Wird immer mehr Convenience nachgefragt?
Convenience und TK entwickeln sich gut, aber nicht mehr so sprunghaft wie früher. Was sich außergewöhnlich gut entwickelt, sind frisches Obst und Gemüse, da haben wir die größten Zuwachsraten. Auch Fisch und Fleisch gehen immer besser.

Spüren Sie eine Nachfrage in Richtung „Nose to Tail“?
Durchaus. Produkte wie Bäckchen, die früher gar nicht gingen, werden verstärkt nachgefragt. Wir bieten da auch Informationsmaterial dazu an. Am Vineus haben wir ganze Hahnenkämme im Menü gehabt. Ich denke, dieses Thema stellt die Köche vor neue Herausforderungen, darin steckt aber eine Riesenchance. Die Teile, die bisher noch nicht sehr nachgefragt werden, sind natürlich auch kostengünstig. Daraus könnte man schöne Produkte machen. Demnächst gibt es ein Kochbuch von unseren Cook2.0-Exquisit-Köchen mit Inspirationen zu diesem Thema.

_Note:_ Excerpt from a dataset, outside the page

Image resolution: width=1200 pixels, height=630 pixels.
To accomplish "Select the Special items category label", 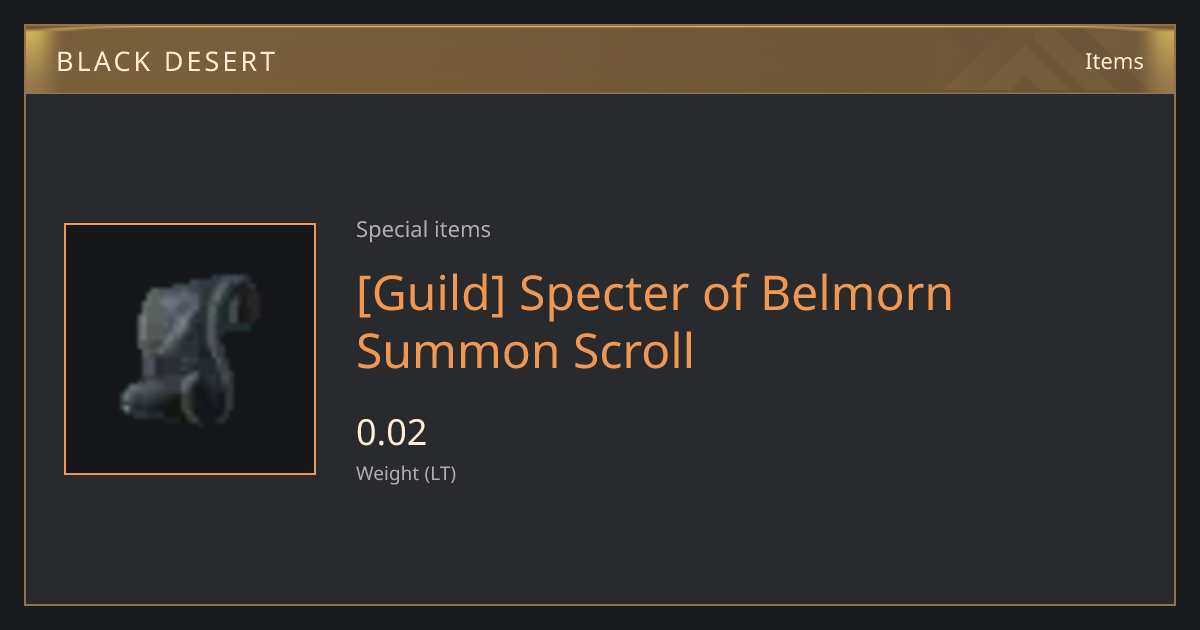I will [x=423, y=230].

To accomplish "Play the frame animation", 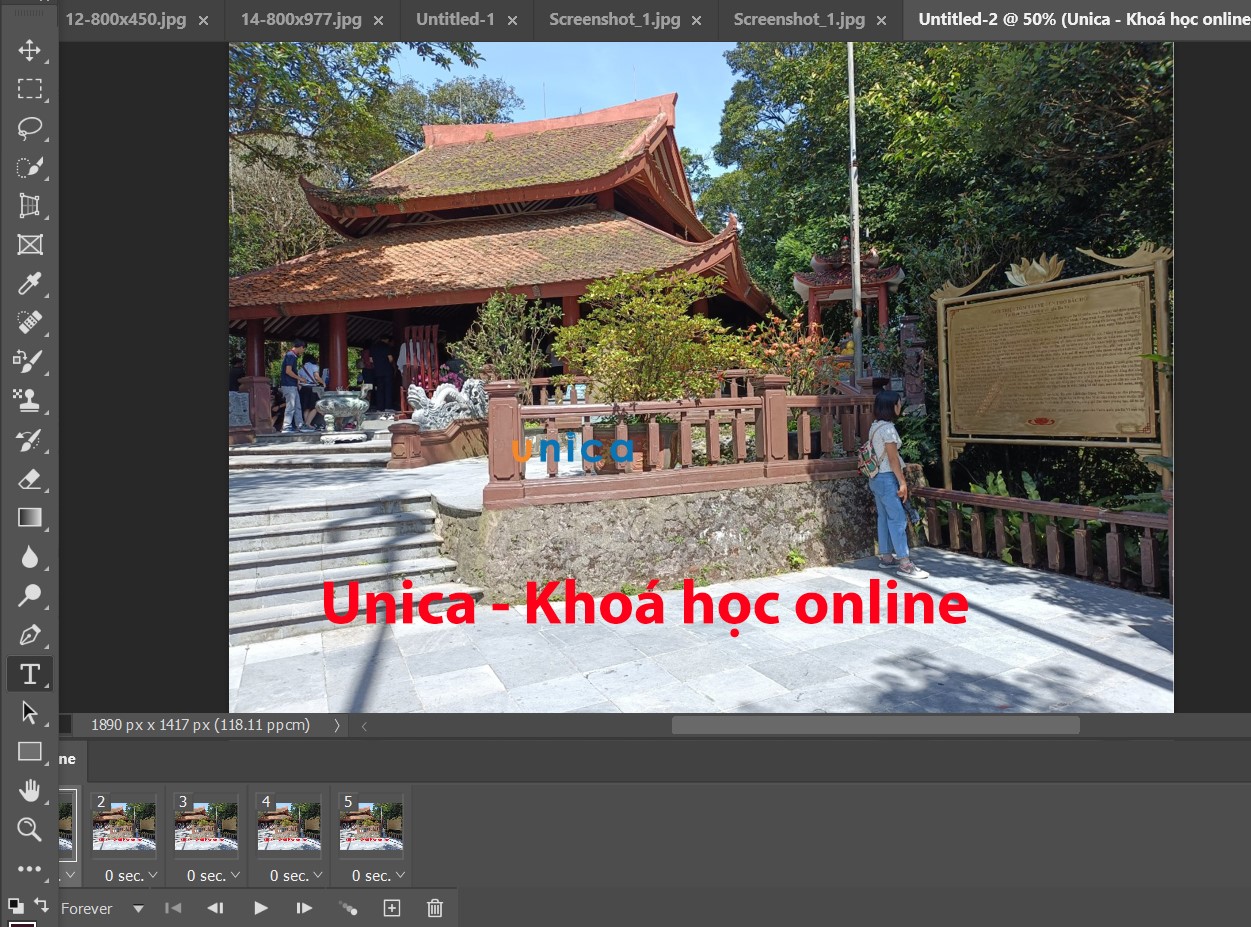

Wie sieht es mit Ihrem angekündigten Ausbau im Westen aus?
In Vorarlberg werden wir nächstes Jahr eröffnen, vermutlich im November. Wir haben das passende Grundstück gefunden, in Tirol noch nicht. Dort haben wir aber eigene Lkws, die unsere Tiroler Kunden versorgen.

Thomas Panholzer
hat die Tourismusfachschule in Bad Leonfelden besucht, ­danach Bundesheer absolviert und dann intensiv in Service und Küche gearbeitet, bis hin zum ­eigenen Tanzlokal. Irgendwann die Einsicht: Gastronomie ist wunderschön, aber ganz vorne an der Front für ihn auf Dauer nicht das Richtige. Wechsel zu Adeg in Salzburg, dort schnell Filialleiter. Konnte sehr erfolgreich Erfahrungen aus der Gastronomie mit dem Handel verbinden. Am Ende zwei Jahre Geschäftsführer bei AGM, von dort 2008 als Geschäftsführer zu C+C Pfeiffer gewechselt, auch um in die alte Heimat in Oberösterreich zurückzukehren.